Warum du gerade im Urlaub krank wirst

Dieses Phänomen wird manchmal auch als „Leisure Sickness“ bezeichnet – also „Freizeitkrankheit“.

Typische Gründe sind:

  • Abrupter Wechsel von Anspannung zu Entspannung
  • Ein dauerhaft erhöhter Cortisolspiegel im Alltag
  • Das plötzliche Absinken von Cortisol im Urlaub
  • Ein Immunsystem, das erst jetzt wieder aktiv wird
  • Unterdrückte Erschöpfung, die endlich Raum bekommt

Dein Körper ist also nicht „gegen dich“.
Er nutzt nur die erste echte Gelegenheit, um wieder ins Gleichgewicht zu kommen.


Der wichtigste Hebel: Entspannung nicht auf später verschieben

Die gute Nachricht: Du kannst etwas tun.

Der größte Fehler ist, Entspannung ausschließlich auf den Urlaub zu verschieben.
Denn dann kommt es genau zu diesem starken Wechsel – inklusive Cortisol-Abfall und körperlicher Reaktion.

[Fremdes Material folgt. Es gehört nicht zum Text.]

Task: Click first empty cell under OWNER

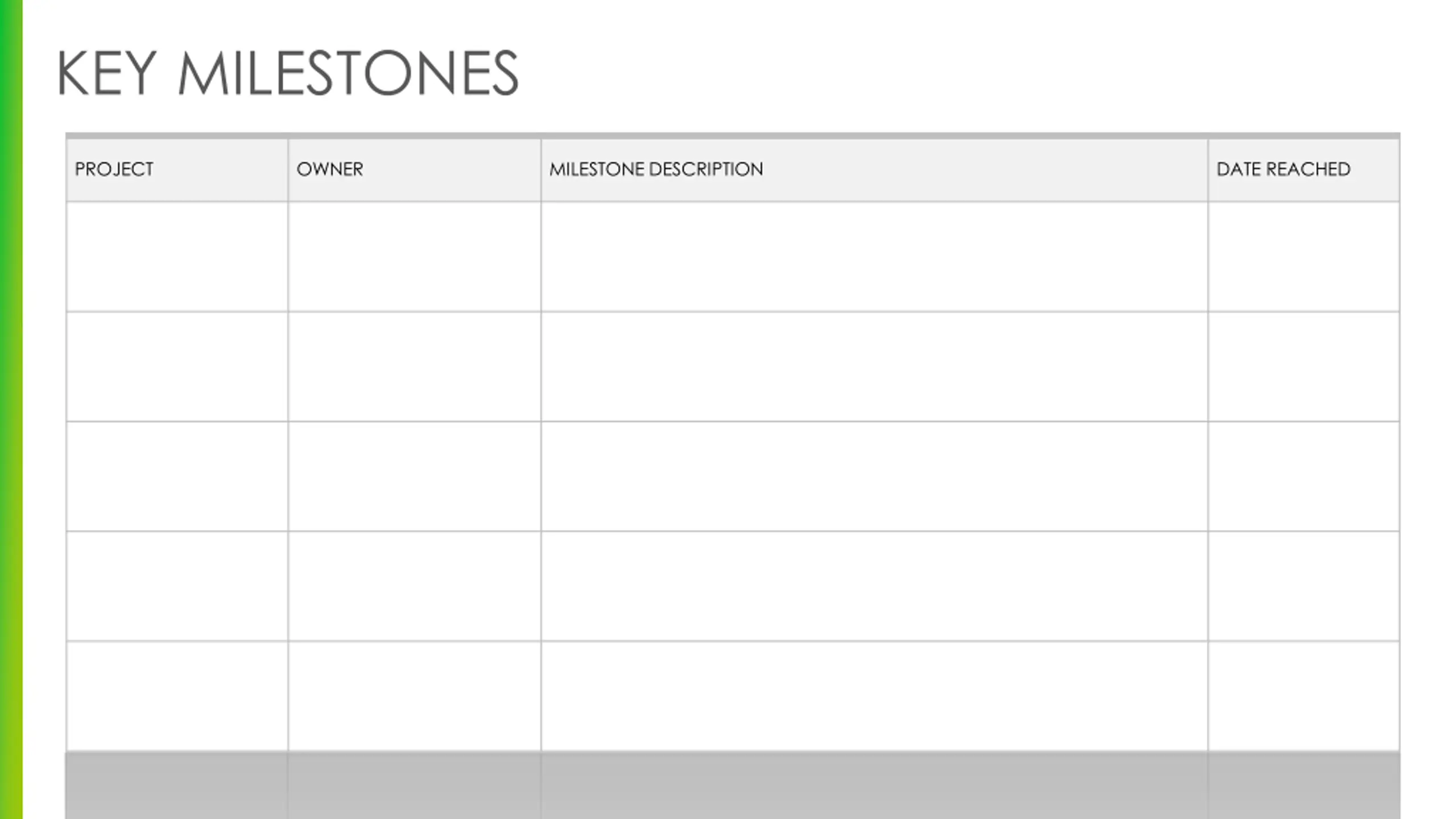Action: 415,257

Dein Nervensystem braucht regelmäßige Regulation, damit es gar nicht erst zu diesem extremen Umschalten kommt.


Vagusnerv: Dein Schlüssel zur Regulation

Ein besonders wirksamer Ansatz ist die gezielte Aktivierung des
Vagusnervs.

Er hilft deinem Körper dabei,

  • den Cortisolspiegel sanfter zu regulieren
  • schneller aus Stresszuständen herauszufinden
  • dein Immunsystem stabil zu halten
  • insgesamt belastbarer zu werden

Das Beste: Viele Übungen sind einfach und sofort umsetzbar.


Was du konkret tun kannst

Damit dein Körper im Urlaub nicht „zusammenklappt“, sondern wirklich genießen kann, hilft:

1. Cortisol im Alltag regelmäßig runterfahren
Nicht erst im Urlaub, sondern täglich kleine Entlastungsmomente schaffen.

2. Regelmäßigkeit statt Intensität
Lieber täglich 5–10 Minuten als seltene „Auszeiten“.

3. Sanfte Übergänge schaffen
Plane bewusst einen Puffer vor dem Urlaub ein – kein Vollgas bis zur letzten Minute.

4. Nervensystem mitnehmen
Entspannung sollte dich begleiten – nicht erst am Urlaubsort beginnen.


Und wenn es dich doch erwischt?

Dann gilt: Widerstand verstärkt oft nur die Symptome.

Wenn dein Cortisol gerade sinkt und dein Körper in Regulation geht, kannst du ihn unterstützen statt dagegen zu arbeiten:

  • Druck rausnehmen („Ich muss jetzt funktionieren“)
  • gezielt in Entspannung gehen
  • deinem Körper erlauben, nachzuholen

Oft verkürzt das die Dauer deutlich.